What to do: Beginning with the line that holds "The width and" and ending with the last line of the entries below, copy every line exactly and nothing else, with the pictures left out.

Input records:
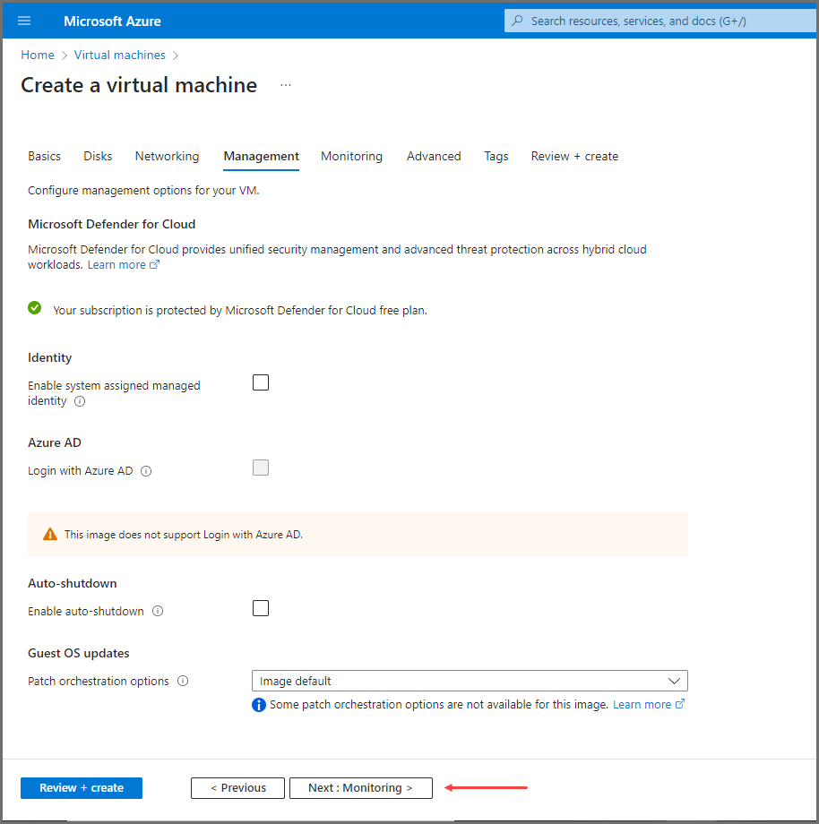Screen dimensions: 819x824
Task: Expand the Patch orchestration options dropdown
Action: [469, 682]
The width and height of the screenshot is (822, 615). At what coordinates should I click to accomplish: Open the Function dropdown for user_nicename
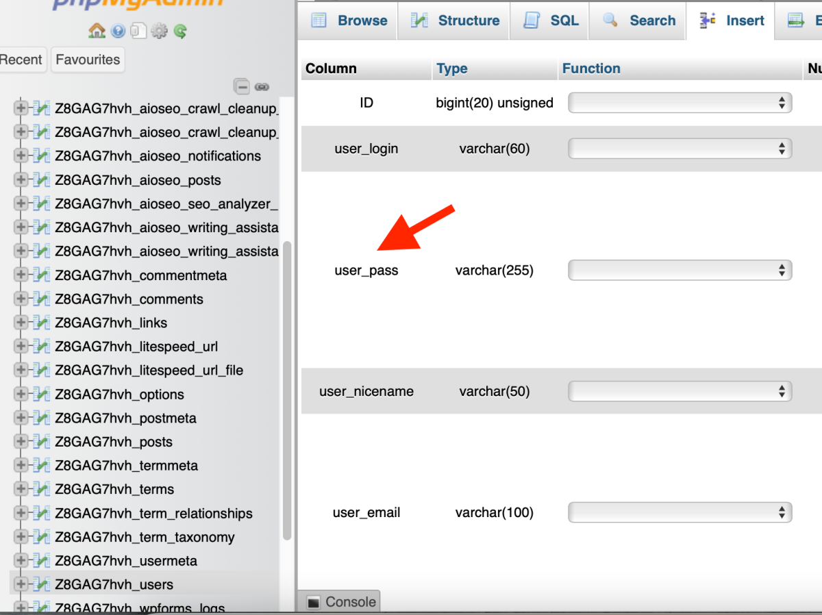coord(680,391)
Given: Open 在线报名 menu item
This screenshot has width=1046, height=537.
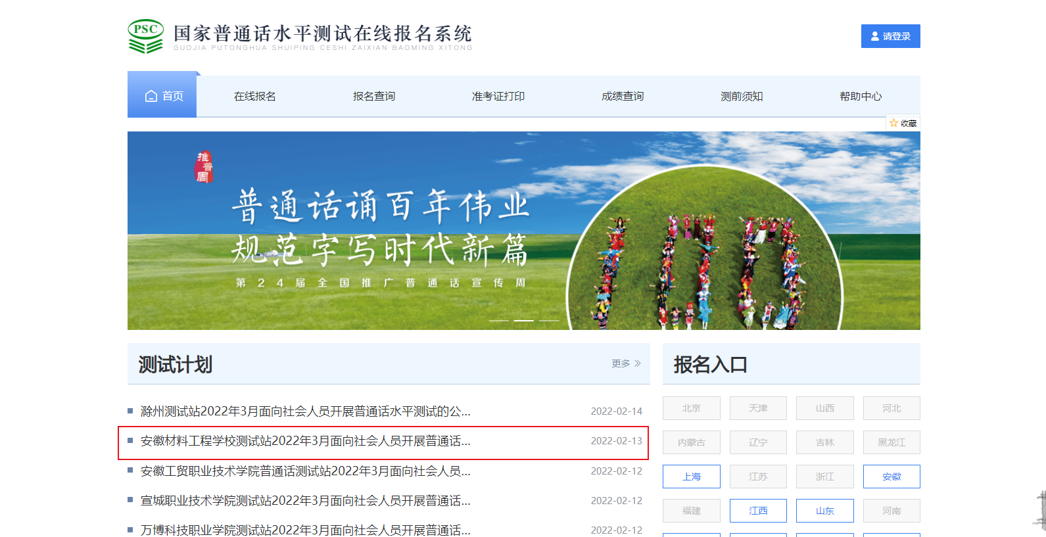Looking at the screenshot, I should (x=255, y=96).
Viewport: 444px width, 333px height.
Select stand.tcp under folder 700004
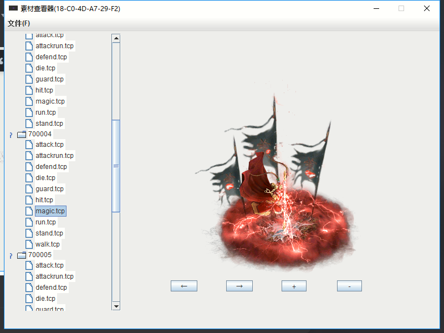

Response box:
The width and height of the screenshot is (822, 615). At what coordinates should I click to accomplish: Open the Function dropdown for user_nicename
coord(680,391)
Given: Open 在线报名 menu item
This screenshot has width=1046, height=537.
Looking at the screenshot, I should (x=255, y=96).
Viewport: 444px width, 333px height.
Select stand.tcp under folder 700004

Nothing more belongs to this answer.